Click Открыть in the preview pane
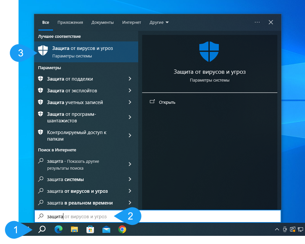305x244 pixels. coord(167,102)
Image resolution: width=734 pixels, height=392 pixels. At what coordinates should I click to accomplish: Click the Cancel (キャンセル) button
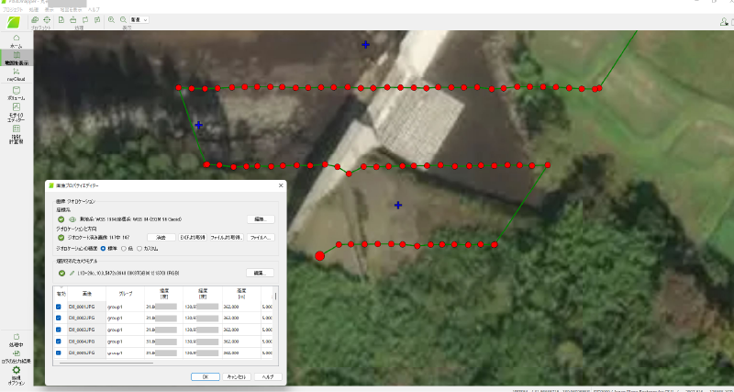[235, 376]
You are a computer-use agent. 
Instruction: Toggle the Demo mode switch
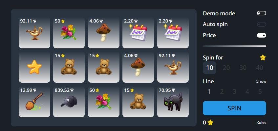(x=262, y=13)
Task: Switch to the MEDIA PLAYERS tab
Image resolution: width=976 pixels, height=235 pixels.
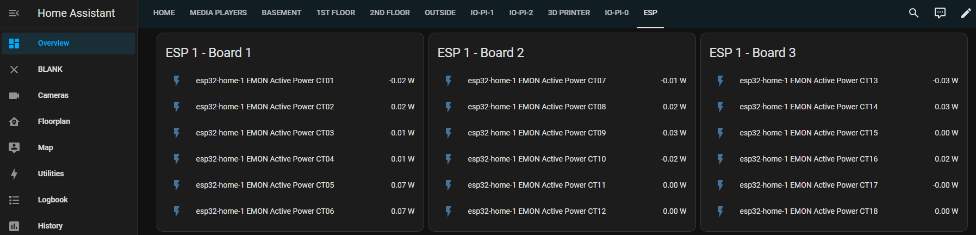Action: pos(218,13)
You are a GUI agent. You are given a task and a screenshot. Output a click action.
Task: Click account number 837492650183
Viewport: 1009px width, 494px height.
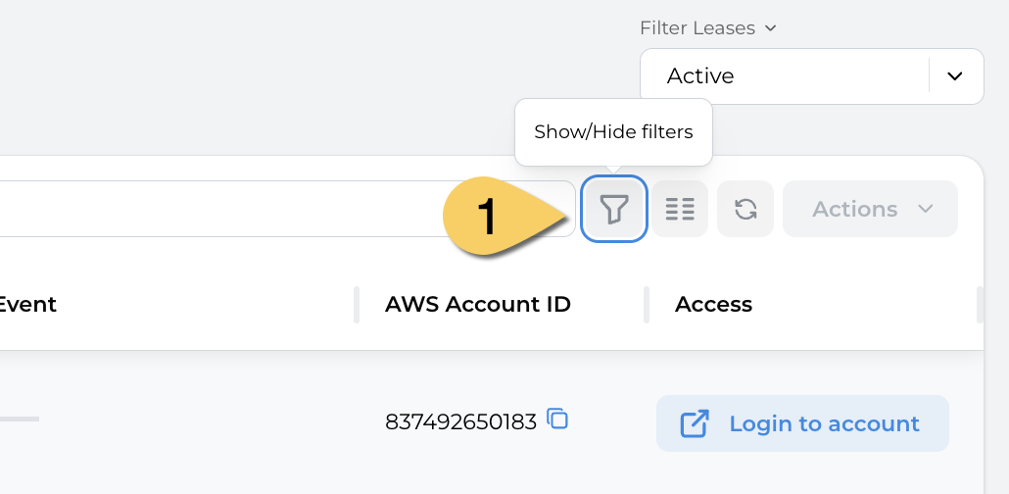(x=460, y=422)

▶ Task to complete: Number of lines with the string "agent" in the data above: report this figure and nothing more.

▶ Result below: 2